Ayant consulté le site internet de la fondation Famille Jules-Dallaire, à titre d’exemple, on peut y lire : « …avec une approche axée sur la dignité humaine, nous nous impliquons directement dans la gestion des œuvres que nous soutenons afin d’en assurer  la pérennité, tout en préservant le patrimoine culturel de la ville de Québec. »

Les Terres des sœurs de la Charité

À cet effet, je m’explique mal pourquoi l’homme d’affaires Michel Dallaire considère qu’il peut morceler les terres des sœurs de la Charité;  celles-ci font partie de l’ensemble patrimonial acquis il y a quelques années par sa fondation. Ces terres constituent un bien unique du territoire de la ville de Québec, n’ayant jamais été foulées par l’homme, autre que pour l’agriculture. Des experts, d’aussi loin que l’Europe, ont garanti que toute construction sur ces terres leur enlèverait leur caractère patrimonial.

Étant donné le courant mondial qui prône l’agriculture urbaine et de proximité afin de protéger l’environnement, pourquoi notre maire insiste-t-il, de concert avec la Fondation Jules-Dallaire, pour détruire ce qui ferait un exemple idéal de réelle protection du patrimoine et de vision d’avenir? Pourquoi Régis Labaume et Michel Dallaire ne saisissent-ils pas l’opportunité qu’ils ont de faire l’Histoire en poursuivant vraiment la mission des sœurs de la Charité?

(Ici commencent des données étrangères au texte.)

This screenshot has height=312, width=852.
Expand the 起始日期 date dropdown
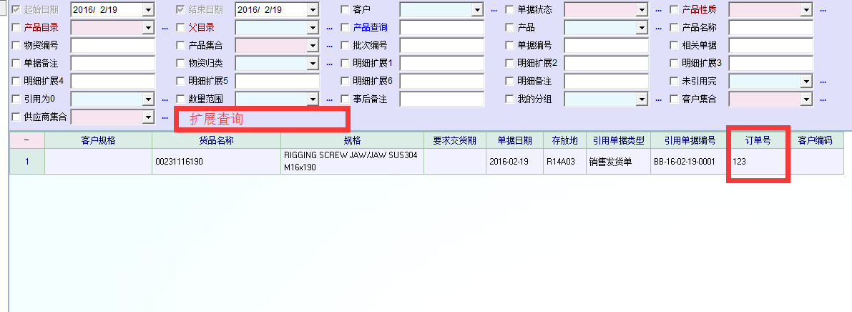coord(148,10)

J’exhorte la Commission de protection du territoire agricole à ne pas céder devant l’insistance de ces personnes. Les terres des sœurs de la Charité sont un bien culturel qui doit rester intact, comme tant de citoyens et d’autorités le demandent. Et en garder leur fonction de nourrir les Québécois.

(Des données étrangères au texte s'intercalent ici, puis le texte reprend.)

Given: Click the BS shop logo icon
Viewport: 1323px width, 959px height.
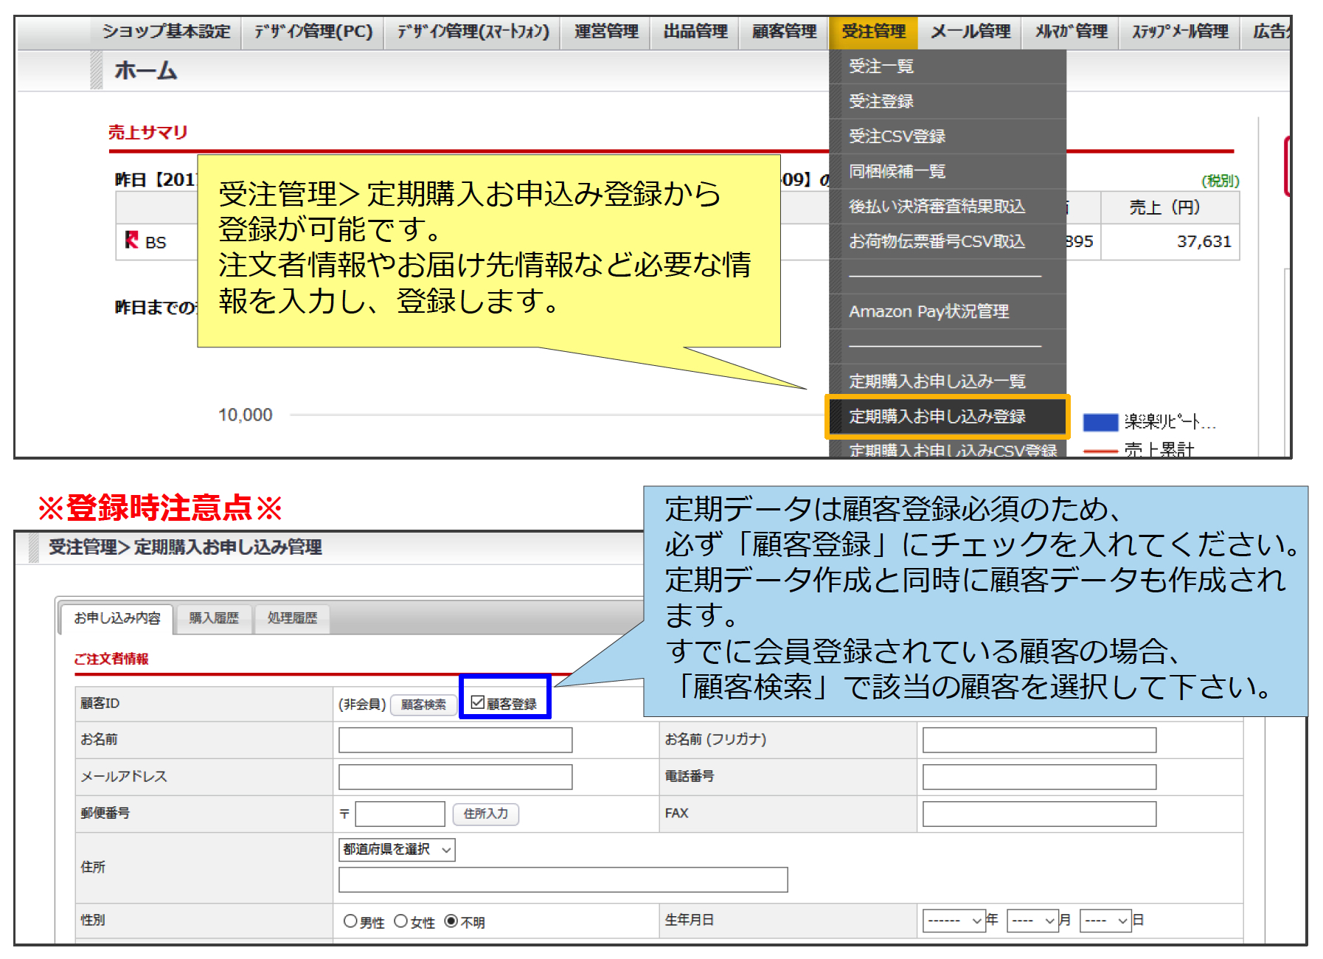Looking at the screenshot, I should pyautogui.click(x=132, y=240).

L’Institut Mallet dans le Vieux-Québec

Quant au complexe acquis des sœurs en ville, l’Institut Mallet, administré par cet homme d’affaires, s’entend à « …protéger le caractère architectural de la chapelle et à maintenir la vocation de ce lieu historique où est servie une soupe populaire depuis un siècle. » Ceci est fort louable. Néanmoins depuis bien des années personne n’a accès à cette chapelle si magnifique et bien préservée. Sera-t-elle accessible bientôt, pour que l’on puisse vraiment en profiter et que l’ensemble du public contribue à son rayonnement?

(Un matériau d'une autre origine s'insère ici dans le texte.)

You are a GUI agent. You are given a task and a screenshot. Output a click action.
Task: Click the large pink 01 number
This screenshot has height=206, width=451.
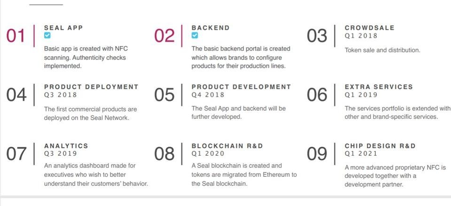coord(16,36)
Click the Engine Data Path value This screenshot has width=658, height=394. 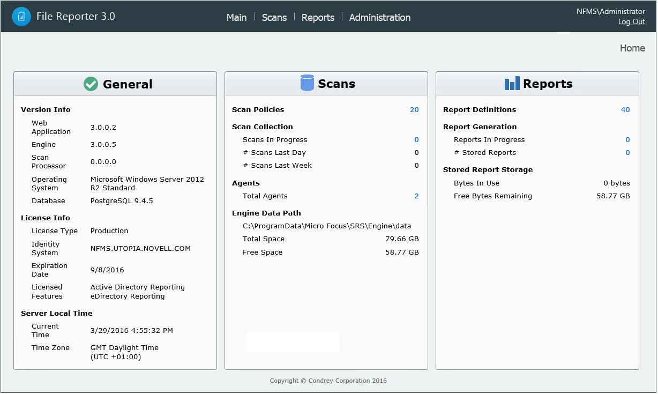click(x=327, y=226)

Et qu’arrivera-t-il aux autres bâtiments de ce complexe exceptionnel, comme ceux des services, de la chaufferie, du foyer Nazareth? Ceux-là ne sont aucunement mentionnés dans l’explication du site internet. Un bâtiment patrimonial n’a de sens que s’il demeure dans son contexte d’origine. Une fois morcelé, ce lieu historique perd son sens, aux dires de bien des spécialistes qui se sont prononcés sur certains projets d’habitation ou autres intentions, à Sillery, sur la Côte d’Abraham, par exemple.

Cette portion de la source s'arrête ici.